Matteo Renzi è cauto. «Qualche passo avanti, timido, sull'immigrazione. Qualche passo indietro su Brexit, su cui ora sono meno ottimista rispetto a quando sono entrato». La presidente lituana, Dalia Grybauskaite, non usa giri di parole per descrivere la situazione: «Penso che tutti faranno un po' del loro teatro, poi ci metteremo d'accordo». Ma se spira un ottimismo di fondo, alimentato da Tusk (alla Bbc dice che gli altri 27 «non hanno altra scelta» che trovare un accordo con Cameron) e dalla stessa Angela Merkel che si dice «felice di fare tutto il possibile perché il Regno Unito resti» ed è pronta a permettergli di »tornare a casa con quello di cui ha bisogno», sono almeno quattro gli scogli: la durata del freno di emergenza per limitare l'accesso al welfare dei nuovi arrivati nel mercato del lavoro, la sua non retroattività, la nozione di 'unione sempre più strettà e la richiesta di Londra di avere «condizioni specifiche» sulle norme macroprudenziali e sui poteri futuri di controllo delle authority europee per banche, istituti finanziari e assicurazioni della City.

Nel primo giro di tavolo - che dura tre ore e mezza - stando a quanto riferito da fonti che hanno seguito il dibattito, l'inquilino di Downing Street formalizza la sua richiesta per la durata del «blocco graduale» di accesso al generoso sistema di benefit britannici: sette anni, rinnovabili per due ulteriori periodi di tre anni ciascuno. E pure retroattivo. Uno stop di complessivi 13 anni, che per i paesi esportatori di manodopera è eccessivo. Rispondono escludendo la retroattività e proponendo lo schema 3+1+1. Poi Cameron chiede che l'eccezione britannica alla 'ever closer Union', sulla quale si fonda l'idea di Europa unita sin dalla nascita nel 1957, venga iscritta nei Trattati.
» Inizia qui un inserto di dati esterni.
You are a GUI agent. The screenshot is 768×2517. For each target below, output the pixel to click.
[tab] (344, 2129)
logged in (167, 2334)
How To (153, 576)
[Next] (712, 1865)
Per le questioni che riguardano il rapporto di Londra con l'Eurozona e che, nella formulazione del compromesso, di fatto sanciscono la nascita di una Ue a doppia velocità, le diffidenze sono reciproche. Il belga Charles Michel bolla come inaccettabile l'idea che «Gran Bretagna e altri paesi non-euro possano sviluppare una strategia contro l'Eurozona». Ma è il francese Francois Hollande a bloccare la richiesta di maggior libertà sulle regole macroprudenziali per le banche della City. Una posizione fortemente sostenuta da Germania, Lussemburgo e Italia. Sulla quale si spende anche Martin Schulz: avere regole uguali per tutti «è prerequisito indispensabile».

Il punto è uno dei pochi con cambiamenti di linguaggio nella bozza rispetto a quello presentato da Tusk il 2 febbraio. Nel testo è scritto che i poteri delle authority europee resterebbero quelli esistenti. Ma la Francia vuole che, se necessario in futuro (ad esempio per la vigilanza europea sulle camere di compensazione, per lo più britanniche) possano essere anche estesi se necessario. E pure Draghi sostiene la necessità della uniformità. Il punto è che nessuno vuole concedere a Londra la possibilità di allentare le regole e trarne così un vantaggio di competitività della City rispetto al resto del continente.

Sulla questione, anche il presidente dell'Eurogruppo - l'olandese Jeroen Dijsselbloem - fa notare che quella di Londra non sembra una richiesta giustificata: «In tutta la discussione sulla regolamentazione degli ultimi anni, c'è stato solo un caso in cui la Gran Bretagna è stata la sola in disaccordo, ed è stato nel caso dei bonus dei manager». E su tutto grava il lamento di Alexis Tsipras, in un vertice che fa di tutto per tenersi stretta Londra, ma poi stenta a nascondere la voglia di isolare Atene. «La Ue non può essere regole per alcuni e a la carte per altri».